> **DATASET EXTRACT**:
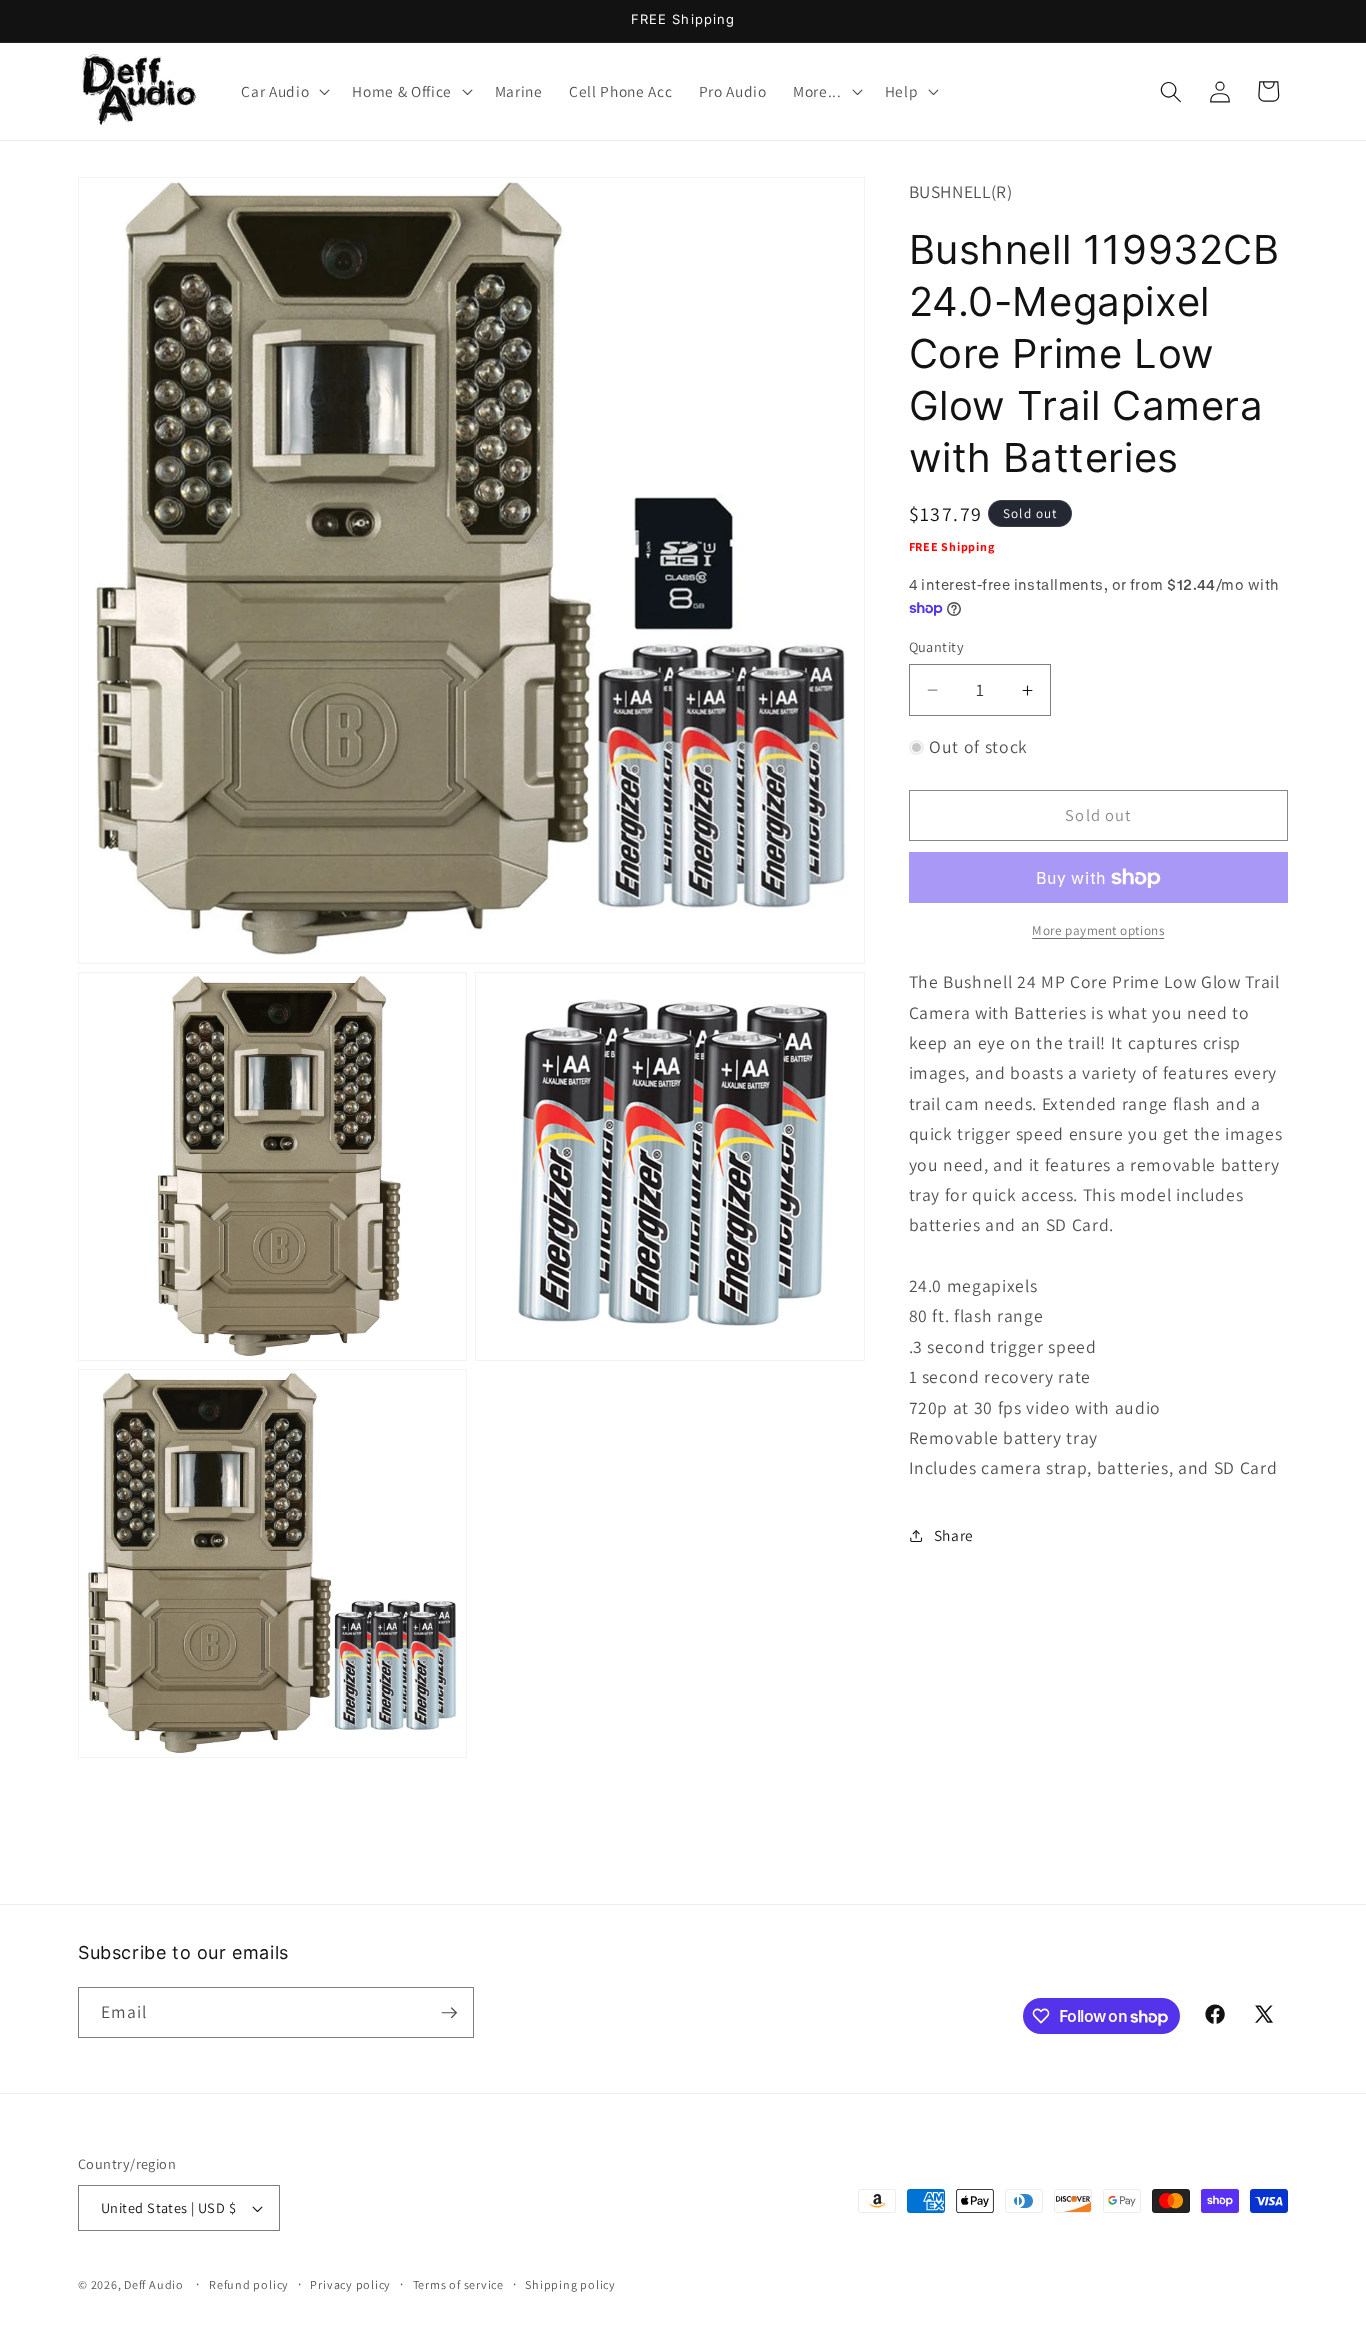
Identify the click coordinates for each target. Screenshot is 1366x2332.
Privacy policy (350, 2284)
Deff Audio (154, 2284)
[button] (283, 92)
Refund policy (249, 2284)
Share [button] (954, 1536)
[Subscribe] (449, 2013)
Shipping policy (570, 2284)
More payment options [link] (1098, 930)
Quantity (937, 646)
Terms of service (458, 2284)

> **TASK DETAILS**:
The answer should be nothing more than the lines from the one with "[button] (283, 92)" through the end of the entries, restated word for word.

> **RESPONSE BOX**:
[button] (283, 92)
Refund policy (249, 2284)
Share [button] (954, 1536)
[Subscribe] (449, 2013)
Shipping policy (570, 2284)
More payment options [link] (1098, 930)
Quantity (937, 646)
Terms of service (458, 2284)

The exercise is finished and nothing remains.